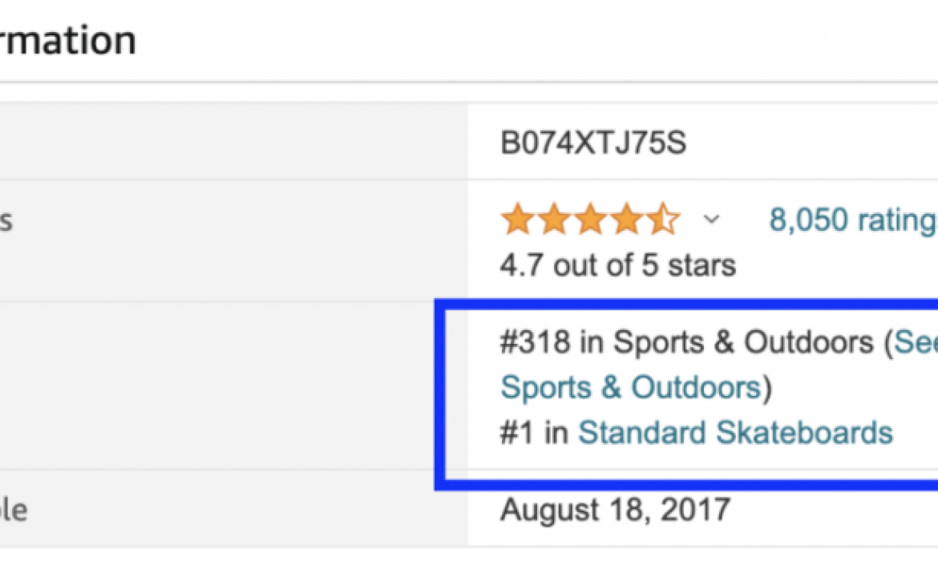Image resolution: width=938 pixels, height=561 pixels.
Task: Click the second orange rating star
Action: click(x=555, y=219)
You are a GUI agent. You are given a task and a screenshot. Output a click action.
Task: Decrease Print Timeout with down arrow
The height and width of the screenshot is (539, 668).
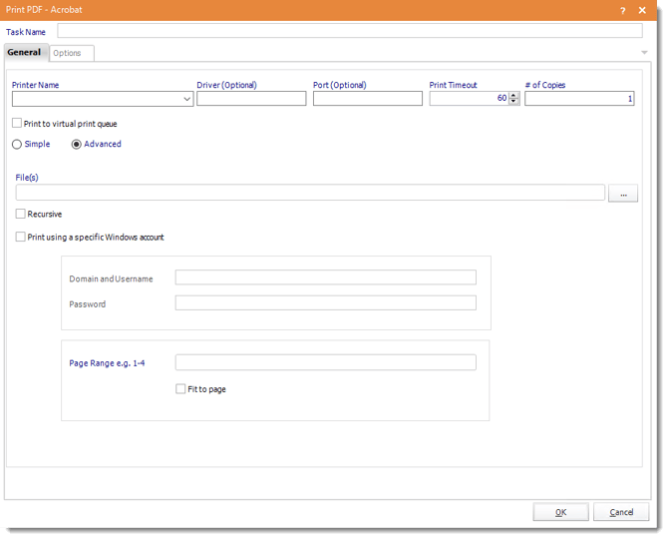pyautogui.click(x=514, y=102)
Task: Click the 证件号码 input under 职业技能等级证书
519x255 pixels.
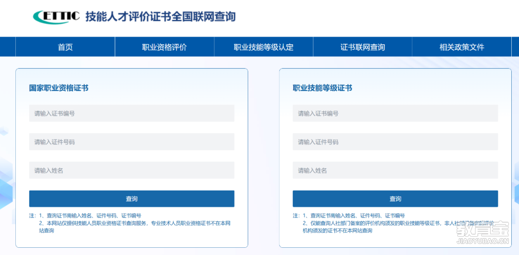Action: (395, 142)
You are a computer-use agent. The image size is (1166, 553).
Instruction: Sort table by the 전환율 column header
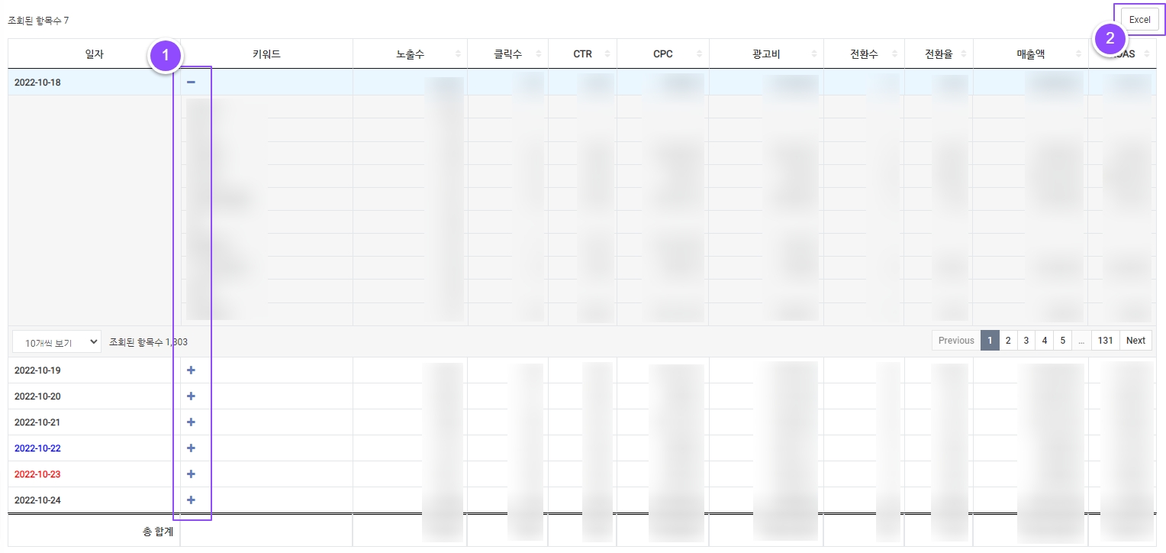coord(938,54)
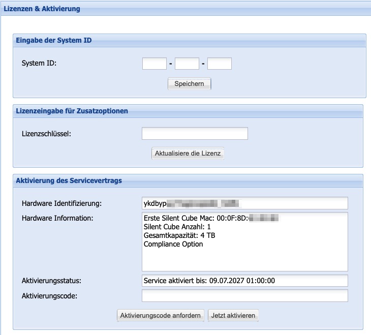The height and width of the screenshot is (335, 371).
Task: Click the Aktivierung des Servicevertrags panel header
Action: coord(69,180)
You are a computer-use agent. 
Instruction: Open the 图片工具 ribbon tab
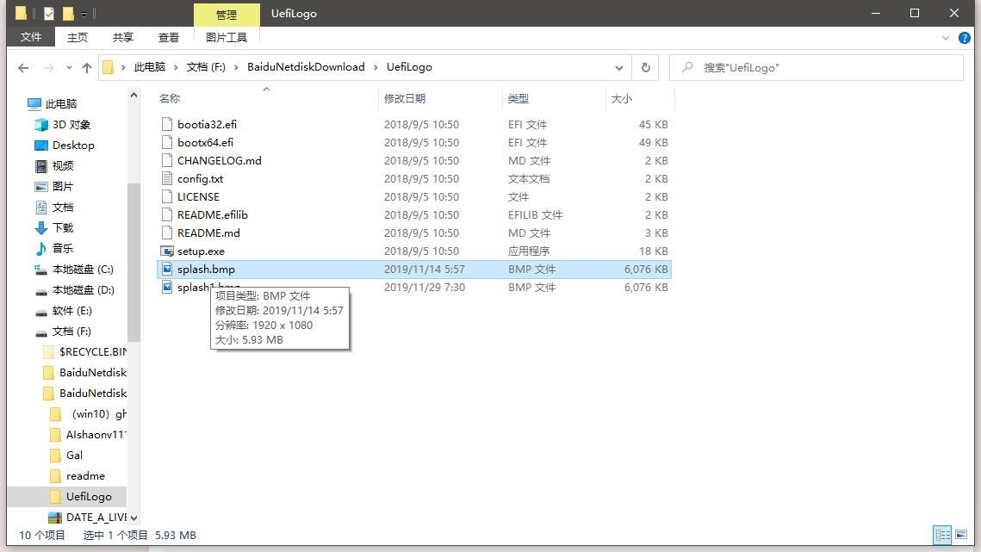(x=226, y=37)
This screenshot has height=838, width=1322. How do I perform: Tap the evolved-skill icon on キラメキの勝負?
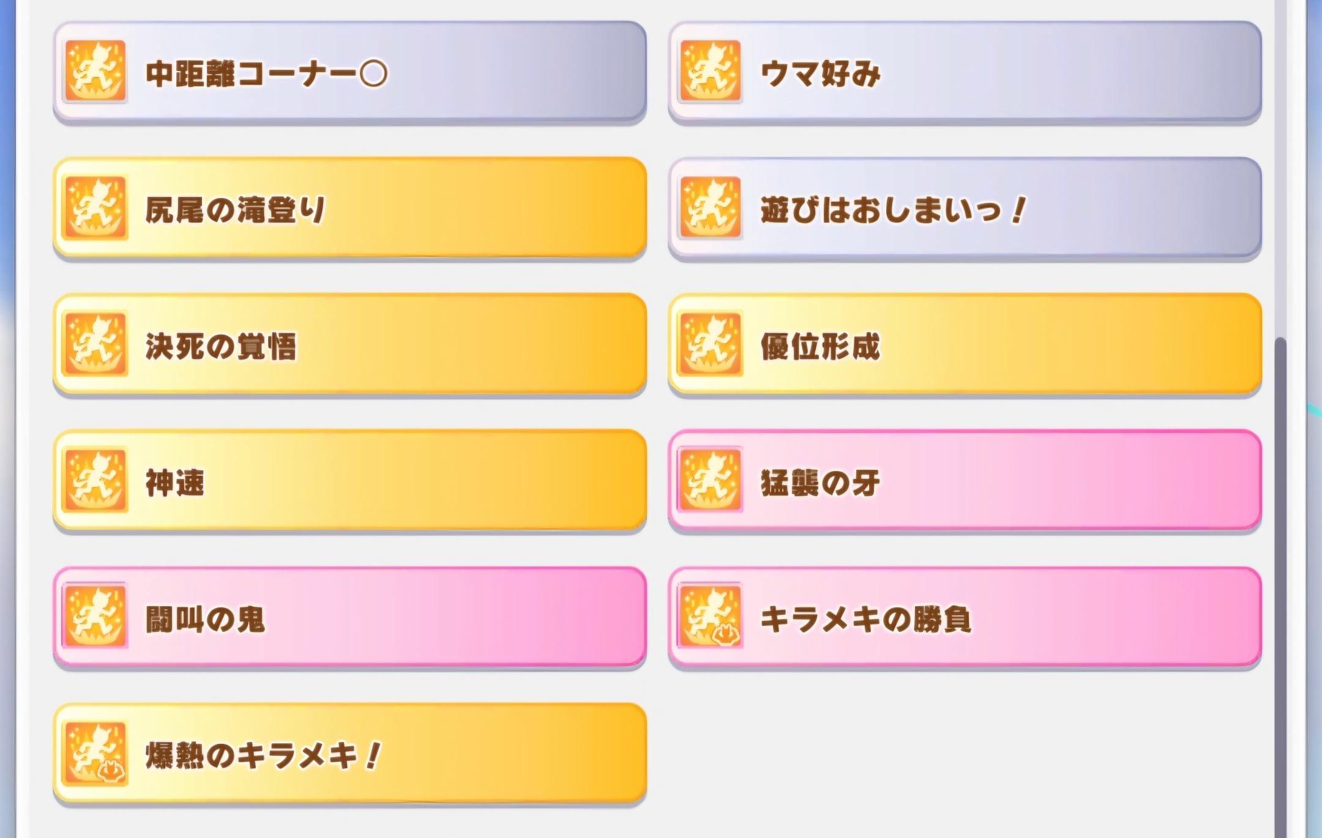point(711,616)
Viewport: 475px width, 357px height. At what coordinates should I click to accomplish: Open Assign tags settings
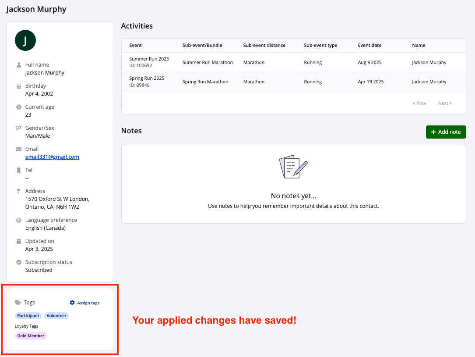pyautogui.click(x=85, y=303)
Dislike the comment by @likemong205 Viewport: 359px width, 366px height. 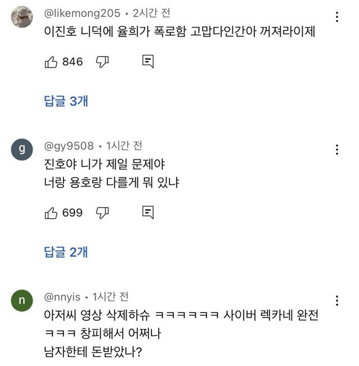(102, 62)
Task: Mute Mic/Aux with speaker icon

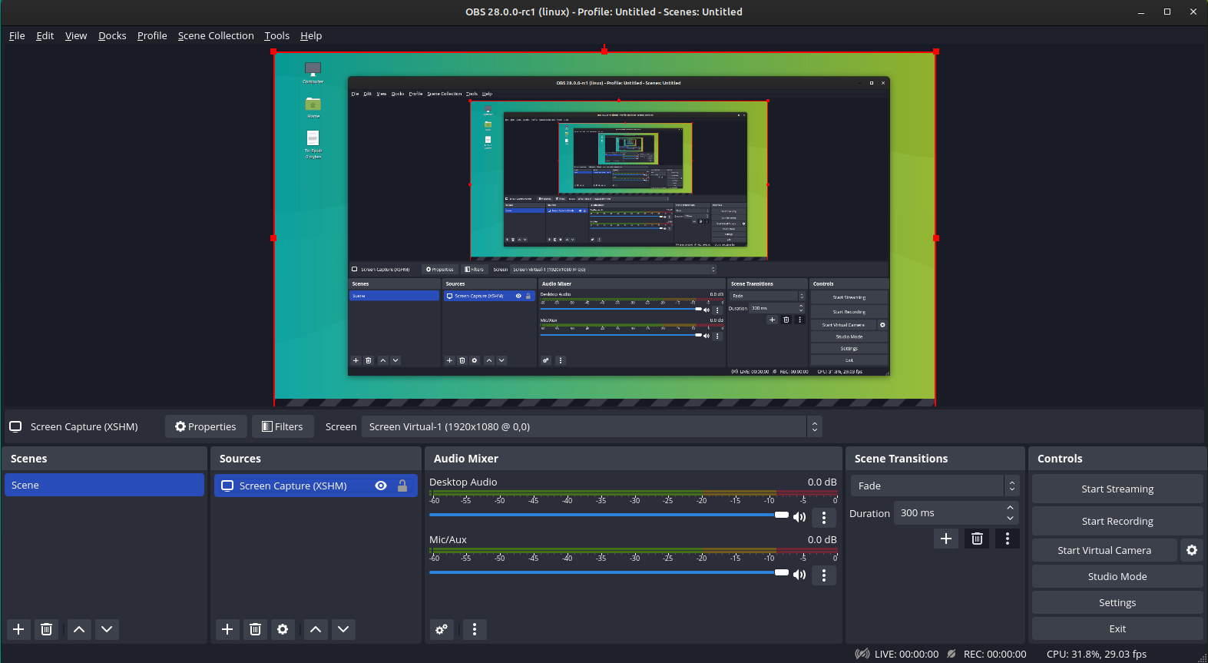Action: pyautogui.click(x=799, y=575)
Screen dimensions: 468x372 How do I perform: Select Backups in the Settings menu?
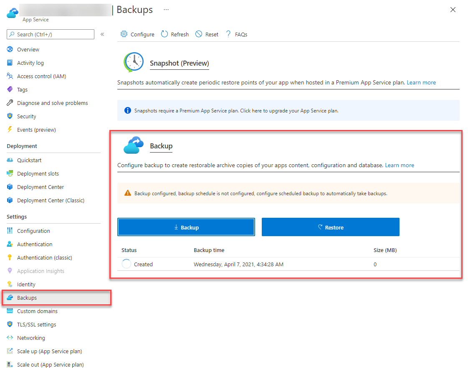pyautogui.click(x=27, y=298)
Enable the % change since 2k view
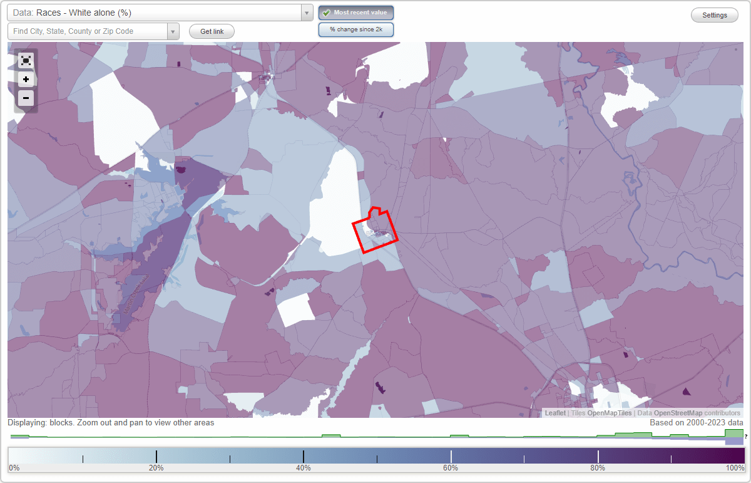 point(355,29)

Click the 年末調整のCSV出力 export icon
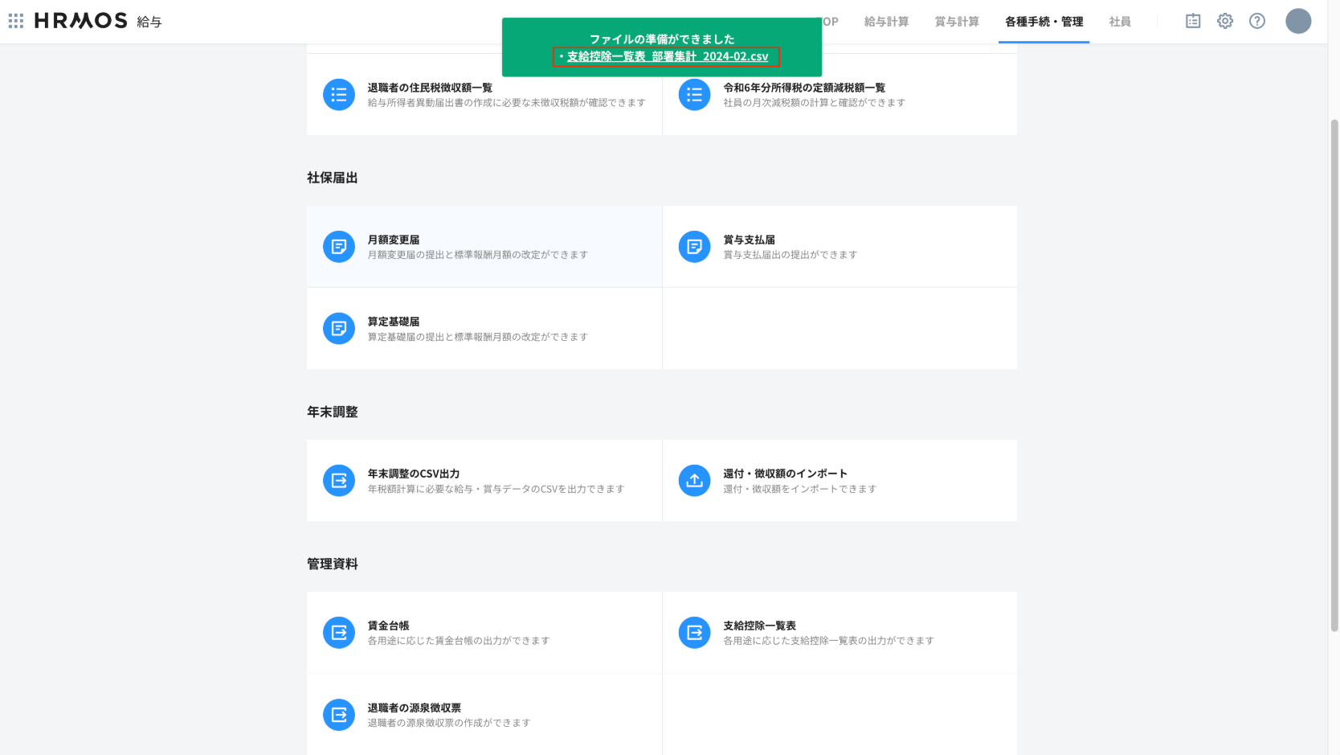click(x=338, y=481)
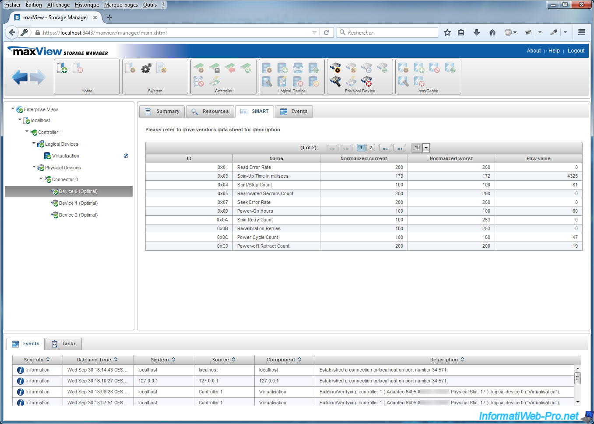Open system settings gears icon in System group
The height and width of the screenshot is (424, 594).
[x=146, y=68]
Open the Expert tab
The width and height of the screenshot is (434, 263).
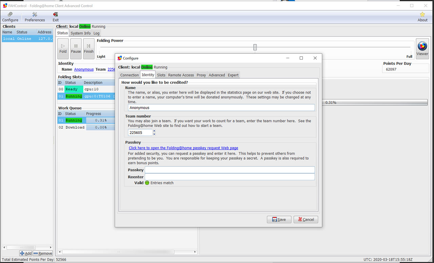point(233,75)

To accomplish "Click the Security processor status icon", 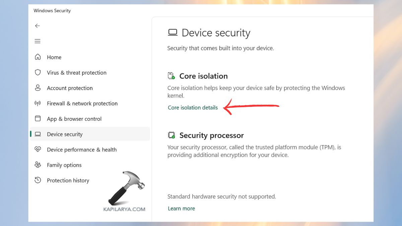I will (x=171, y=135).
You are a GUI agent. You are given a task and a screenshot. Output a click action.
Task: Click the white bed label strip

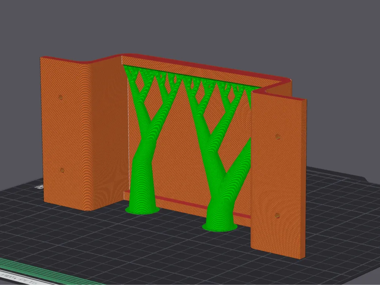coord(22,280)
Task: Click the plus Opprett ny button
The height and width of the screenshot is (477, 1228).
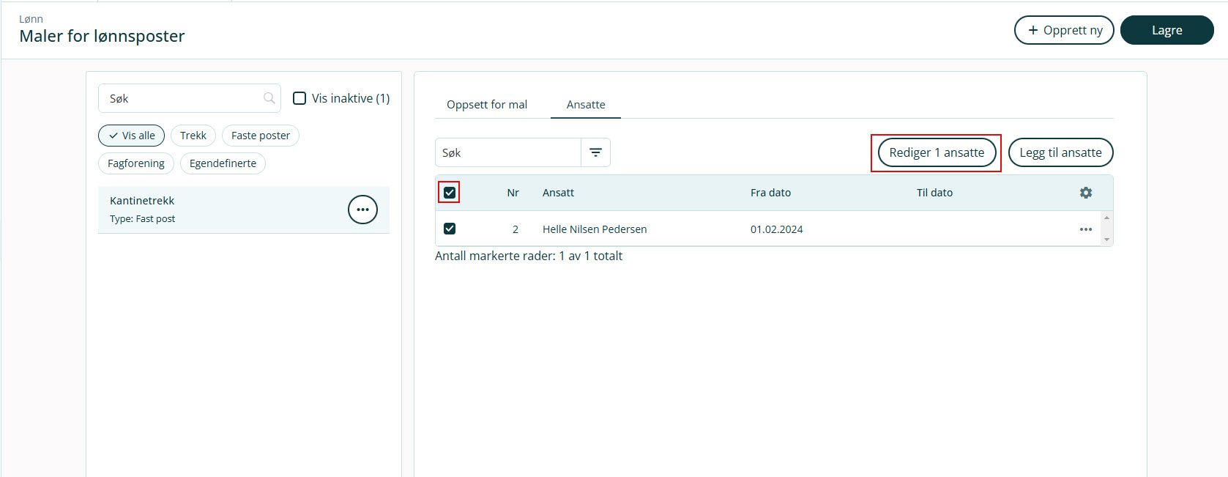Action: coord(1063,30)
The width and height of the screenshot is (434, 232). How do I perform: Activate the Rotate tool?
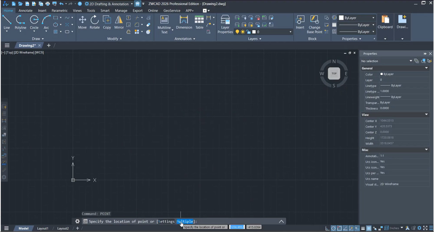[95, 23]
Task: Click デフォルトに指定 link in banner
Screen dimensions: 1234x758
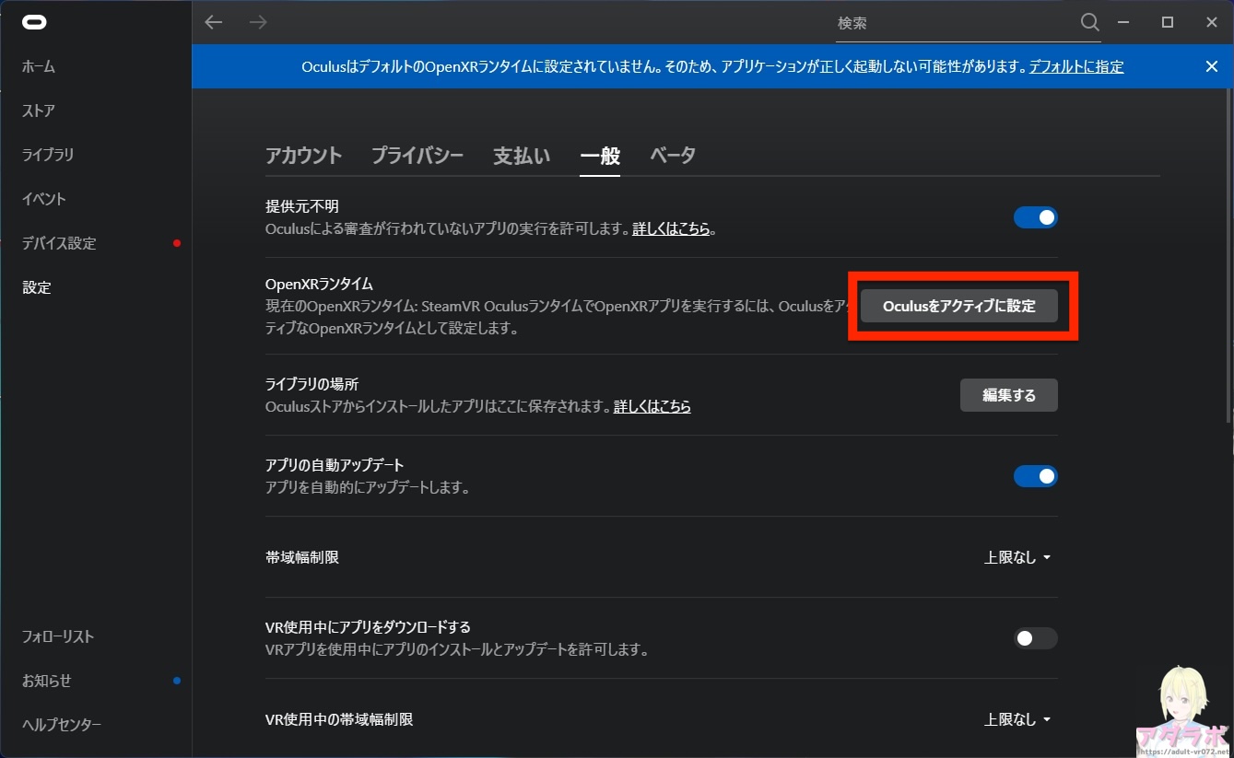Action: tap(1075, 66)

· · · · ·

TASK DETAILS: Copy exactly the lines that run from the line containing "Task: Click the plus Opprett ny button" to the end of the data above, keeping both end lines and leaving out all pictures.

ANSWER:
Task: Click the plus Opprett ny button
The height and width of the screenshot is (477, 1228).
Action: coord(1063,30)
The width and height of the screenshot is (434, 232). How do I perform: Activate the Rotate tool?
[95, 23]
Task: Click デフォルトに指定 link in banner
Screen dimensions: 1234x758
Action: tap(1075, 66)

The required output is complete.